The base sat largely unchanged—except for the odd film production company or construction firm renting out space in hangar buildings. Where once navy jets were retrofitted, now graphic artists with nose rings sat beneath lofty concrete-reinforced ceilings. The runways stretched unused except by model car and airplane enthusiasts. Close by stood the retired aircraft carrier USS Hood and a flotilla of mothballed navy transport vessels. It was as if the sailors and pilots just disappeared one day, leaving everything behind.
Jon Ross gazed out across the tarmac, imagining what this place must have been like forty years ago at the height of the Cold War. When America was the enemy.
He shielded his eyes against the sun and tracked the progress of an unmarked Bell Jet Ranger helicopter coming in low over the distant hangars. It headed toward him—and toward Building Twenty-Nine.
Building Twenty-Nine sat on the far end of a runway apron, on a strip of landfill jutting out into the bay. There wasn’t anything around it for a quarter mile in every direction—just flat concrete, marshland, and open water. The building itself was windowless, long, and narrow. A blockhouse of high-density concrete. It looked like it was built to survive a direct hit by a five-hundred-pound bomb—which it was.
The helicopter descended, lifting up its nose as it crossed a razor-wire fence backed by concrete highway dividers blocking the entrance to the peninsula. Rent-a-cop security guards patrolled the perimeter, which was liberally marked with biohazard signs reading Danger: Radon Contamination.
The chopper continued for a few hundred yards, then set down on a weed-tufted stretch of concrete within a hundred feet of Ross.
Agent Roy Merritt stepped out. He wore an off-the-rack suit, bad tie flapping in the wind. His burn scars were still apparent on his face and neck, even at this distance. He nodded to the pilot as he pulled two cases from the rear seats—one a small ice chest marked with a red medical cross, the other a featureless black, hard-sided case. Merritt walked briskly to the edge of the chopper wash and let a grin crease his usually stern face as he saw Ross. The chopper rose into the air behind him and banked away over the bay, leaving them in comparative silence.
Merritt nodded to Ross. “What’s with the escort?”

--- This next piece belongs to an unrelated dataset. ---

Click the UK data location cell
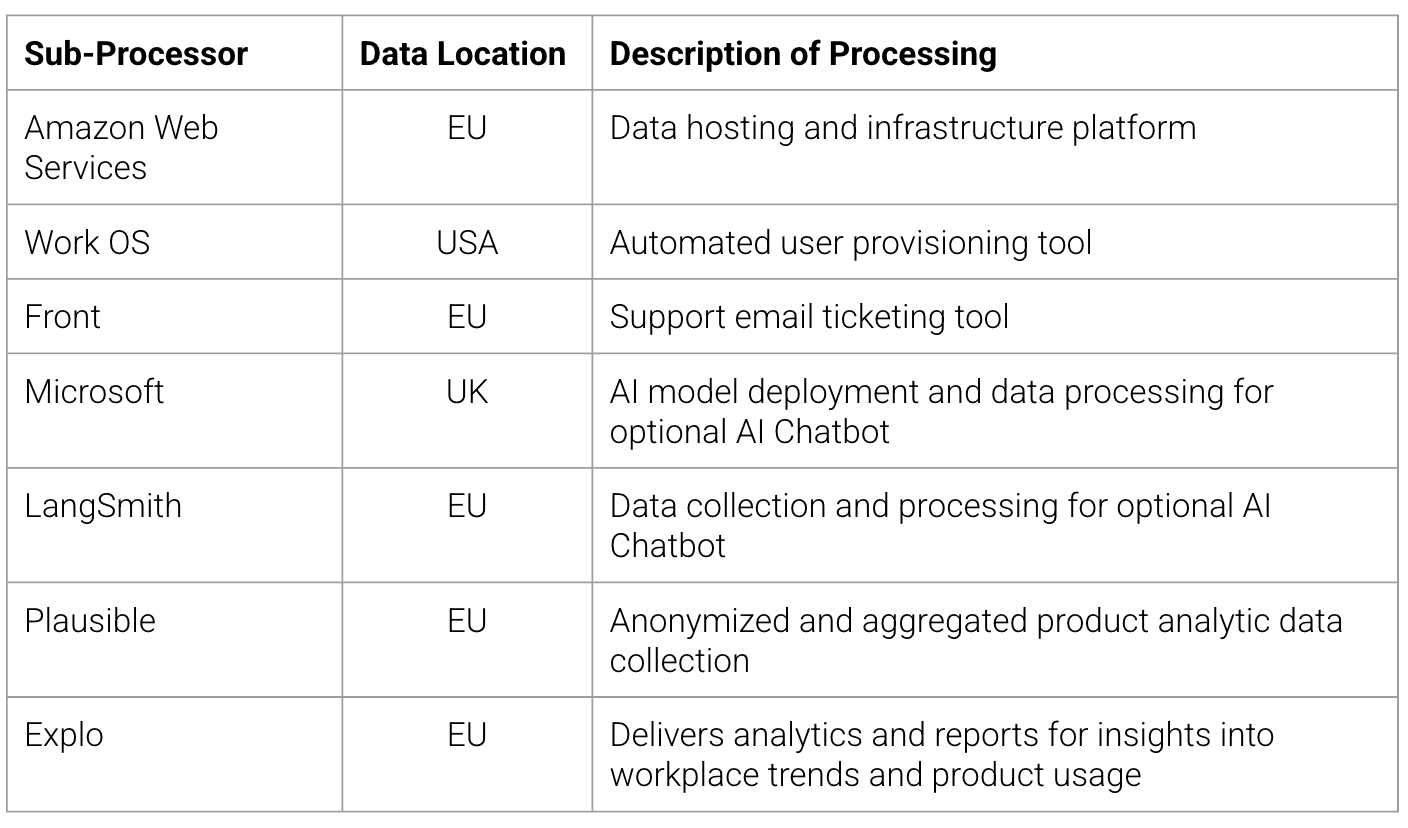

“You tell me.” Ross turned to regard the four heavily armed men standing next to him. They wore combat uniforms printed with a new camouflage pattern, one designed to blend in with the background of society: black Kevlar helmets and matching body armor stamped with the friendly, white corporate logo of Korr Security International. Automatic weapons were slung over their shoulders. They stood silently by, as though they didn’t exist.
“Let’s just say I’m closely monitored.” Ross turned back to Merritt and smiled. “It’s good to see you, Roy.” He offered to take the hard-sided black case.
“Thanks.” Merritt passed it to him, and then they shook hands. “I heard that you cut a deal with Washington. They treating you well?”
“We’ve had some procedural disagreements. Apparently amnesty is a synonym for ‘prisoner’ in the government dictionary.”
Merritt frowned. “I know people in Washington. I’ll see what I can do.”
Ross passed the black case to one of the armed guards. “Rush this to Dr. Philips in the lab.”
“Yes, sir.” Another guard grabbed the medical chest from Merritt, who reluctantly released it. Then the two guards rushed off toward the heavy steel doors of Building Twenty-Nine.
Ross and Merritt followed behind at a walking pace, trailed by the remaining two guards.
Ross turned to Merritt. “You in town for a while?”
“Just the day. I was hoping to get back home. It’s been a week or so, and Katy’s team is in the regional quarter-finals tomorrow.”
“Grammar school?”
Merritt laughed and nodded. “Yeah—we take our sports seriously in the Midwest.” He got somber. “Truth is, I just miss the hell out of them. Comes with the job, I guess.”